Biden Administration Embraces Once Taboo Strategies To Stem Alarming Opioid Overdose Crisis

As the opioid crisis in the U.S. reaches alarming numbers, resulting in roughly 100,000 overdose deaths in the past 12-month period, a massive surge from a year earlier – federal health officials are willing to try new approaches to stem the tragedy. This week, Secretary of Health and Human Services (HHS) Xavier Becerra revealed the Biden administration’s strategy to deal with the epidemic, which could include allowing supervised consumption sitesreported The Washington Post.

"We are willing to go places where our opinions and our tendencies have not allowed us to go [before]," Becerra said in an interview with NPR, adding that the pandemic and spread of the deadly opioid fentanyl has made drug use far more dangerous. Becerra said the federal government will now directly support ideas known broadly as harm reduction.

Strategy Details 

The four-part strategy would consist of:

  • Measures to prevent drug addiction like reducing the inappropriate prescribing of opioids;
  • Offering more harm reduction techniques like providing clean needles and test strips to detect fentanyl in street drugs;
  • Advancing medication-based treatments, which, according to research is the most effective approach;

Improving support for those recovering from substance use disorder. 

“We’re changing the way we do this,“ Becerra said, “we know what works.

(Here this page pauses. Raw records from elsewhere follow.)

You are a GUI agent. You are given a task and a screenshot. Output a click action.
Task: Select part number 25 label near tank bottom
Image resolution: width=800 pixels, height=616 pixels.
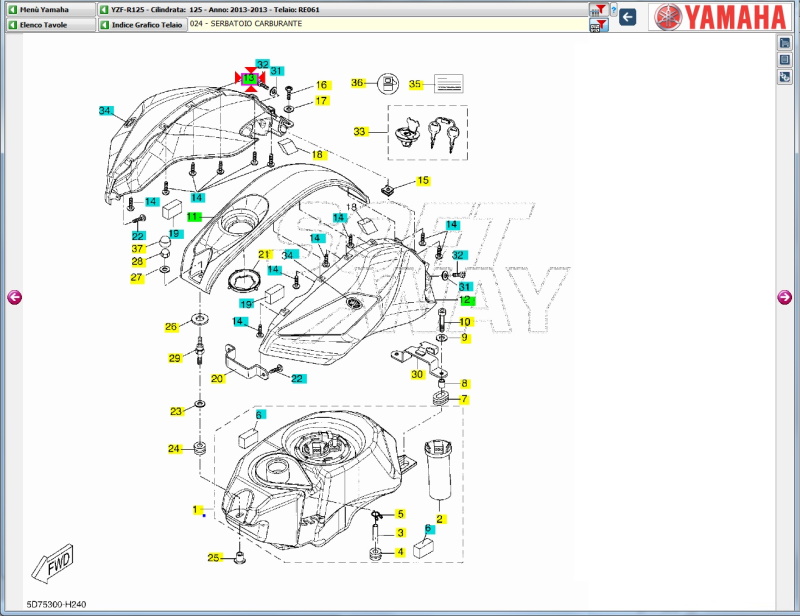[213, 557]
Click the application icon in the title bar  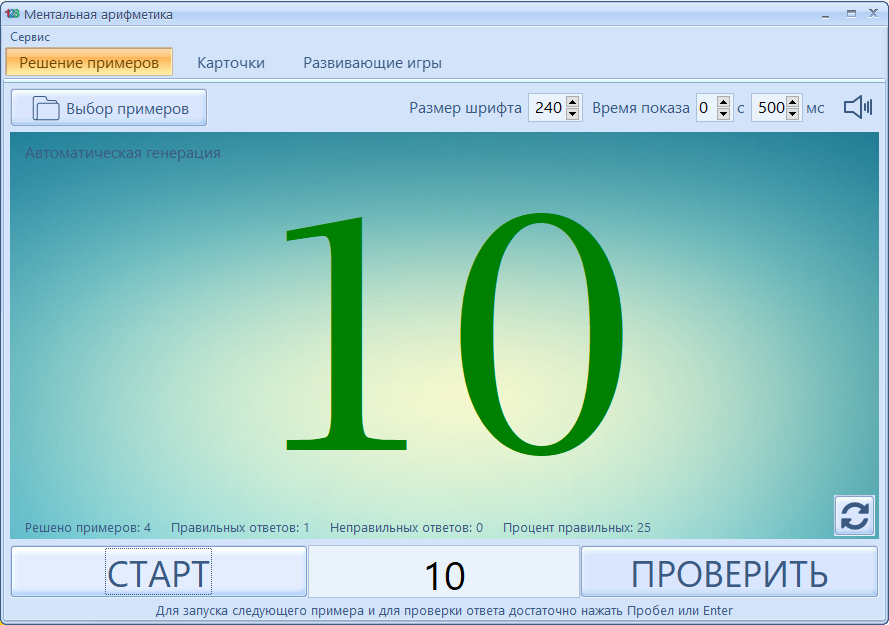(x=12, y=13)
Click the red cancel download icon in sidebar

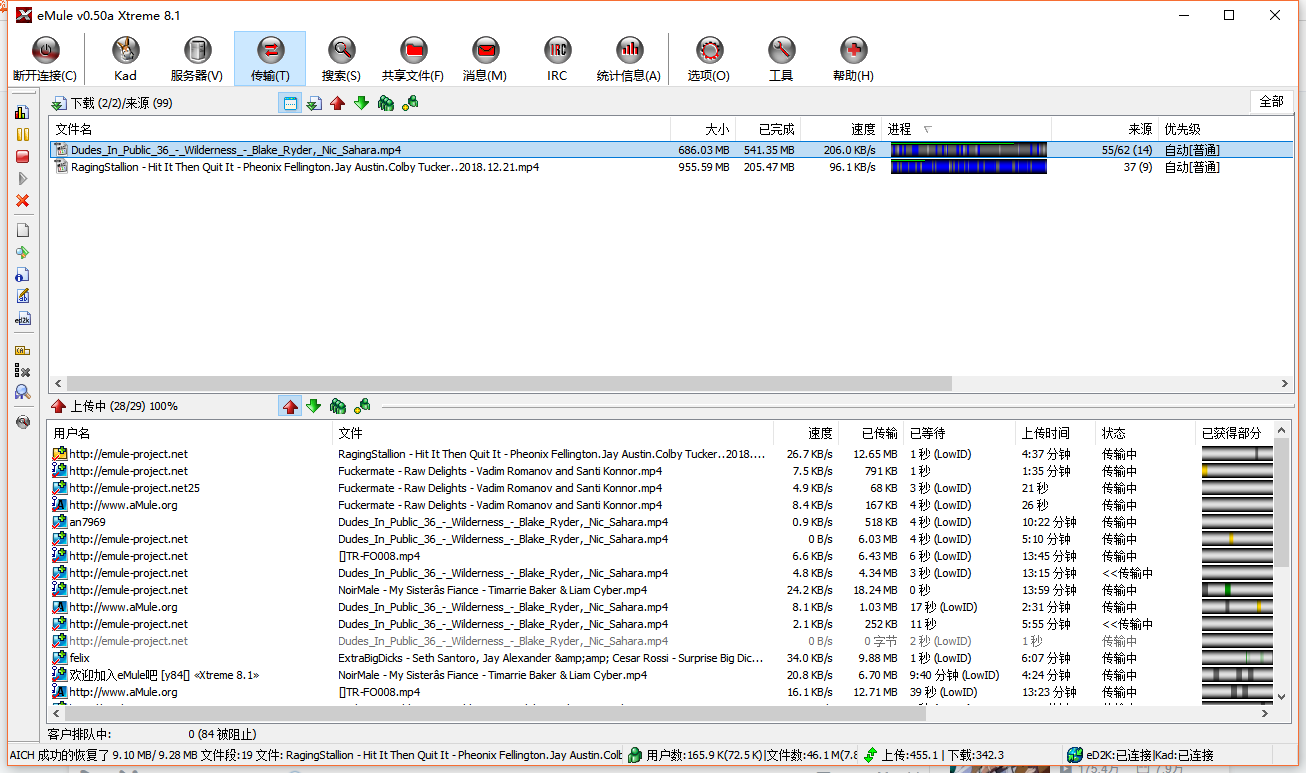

We’ve had years of evidence now.”

According to a recent HHS report, some 840,000 people died from drug overdose between 1999 to 2019, though some estimates speculate there have been 20 to 30 times as many non-fatal overdoses.

Officials and experts often disagree on the best approach, with many of the latter claiming that harm reduction is a more efficient strategy than prosecution of drug users or attempts to stop drugs coming to the U.S.

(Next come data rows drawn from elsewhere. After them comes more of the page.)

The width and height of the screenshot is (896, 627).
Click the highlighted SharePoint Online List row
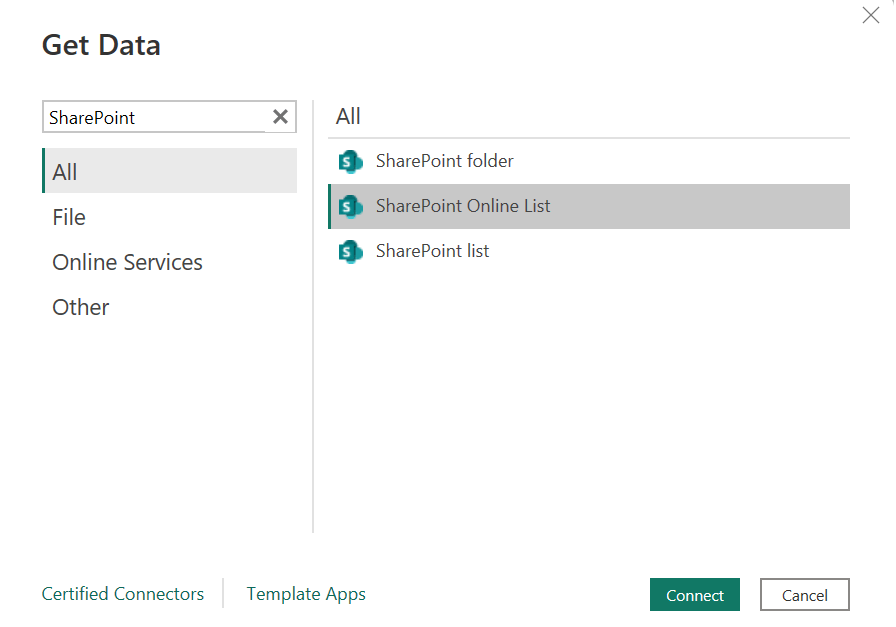point(590,206)
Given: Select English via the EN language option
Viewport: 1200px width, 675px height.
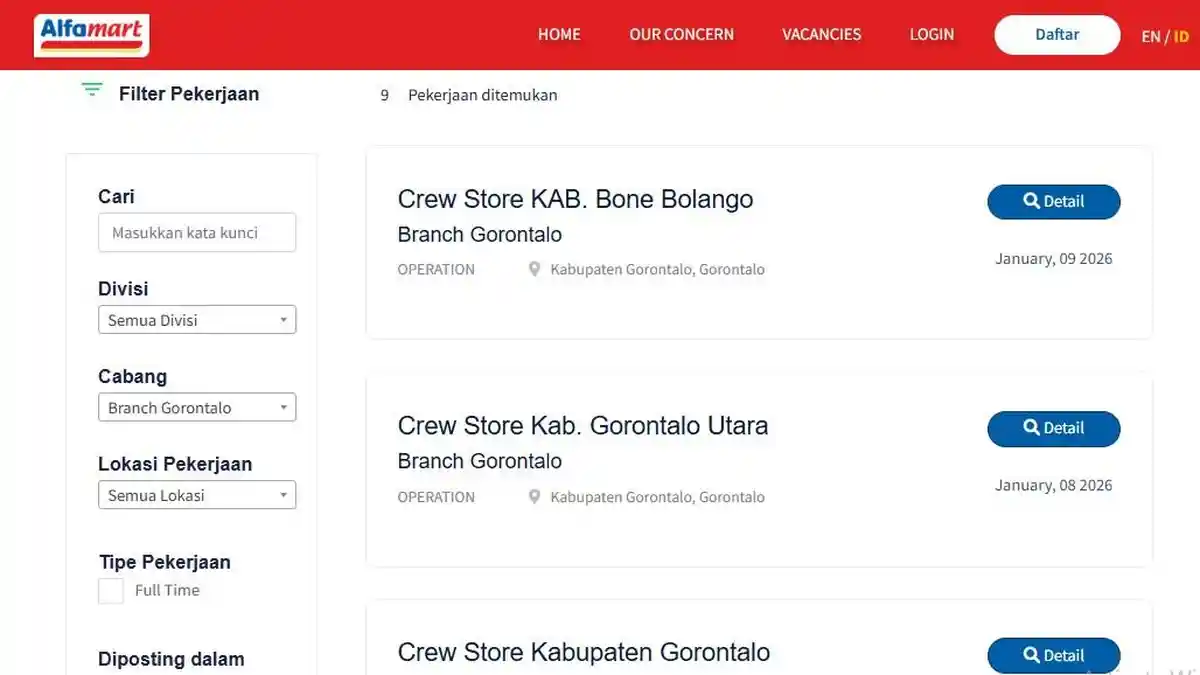Looking at the screenshot, I should coord(1151,36).
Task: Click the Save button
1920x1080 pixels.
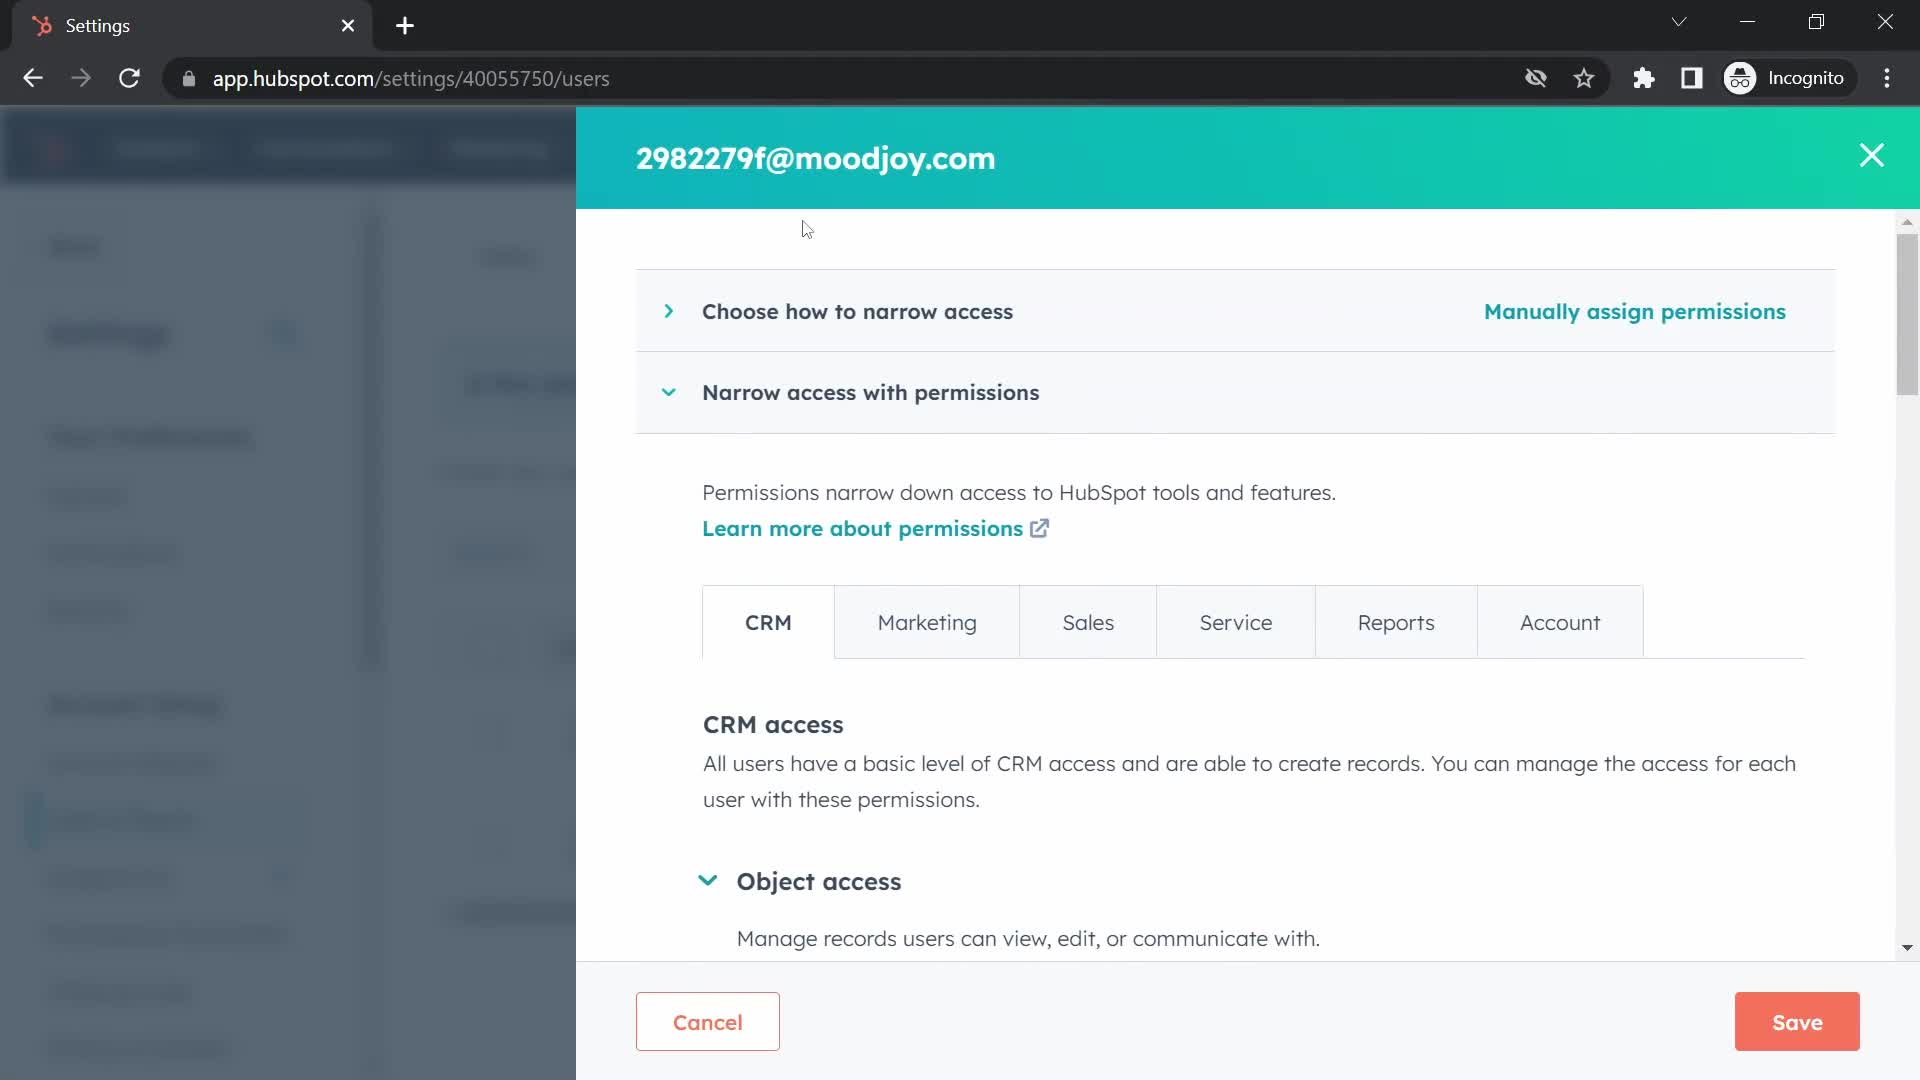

Becerra also revealed that the federal government plans to allocate more funds to expand the distribution of naloxone, the antidote to opioid overdoses, support needle exchange 

programs and to provide test strips to detect the presence of fentanyl in other drugs.

Signaling Possible Policy Changes 

As for the supervised consumption sites, Becerra said: “When it comes to harm reduction, we are looking for every way to do that. … We probably will support the efforts of states that are using evidence-based practices and therapies.”

Becerra told NPR that the government is "literally trying to give users a lifeline” and will not hinder state attempts to establish safe injection sites. “We’re not going to say ‘but you can’t do these other type of supervised consumption programs that you think work or that evidence shows work.'

“We are willing to go places where our opinions and our tendencies have not allowed us to go [before],” Becerra said. “If you can’t prevent someone from becoming a user, then at least prevent them from harming themselves to the point of death.”

Becerra noted that the decision is outside his lane, but during his time as

California’s attorney general (2017-2021), he supported safe injection sites where a professional staff was equipped with naloxone and oxygen in case of overdose.

An HHS spokesperson, referring to Becerra’s comments, said in a statement that “HHS does not have a position on supervised consumption sites. The issue is a matter of ongoing litigation. The secretary was simply stressing that HHS supports various forms of harm reduction for people who use drugs.”

Nevertheless, Becerra’s comments signaled a possible shift in U.S. policy.

These sites already exist in Canada and Europe and are often considered a helpful tool in saving many thousands of lives of people who would otherwise have accidentally overdosed. Those who oppose them claim the facilities encourage drug use.

Drug policy experts and advocacy groups praised the new overdose response initiative. 

"Their logic is the right logic," said Keith Humphreys, an addiction researcher at Stanford University.

"It's what you do when you have an epidemic of addiction. You try to keep people from becoming addicted, you try to keep alive the people you can't treat, and you try to get them into recovery."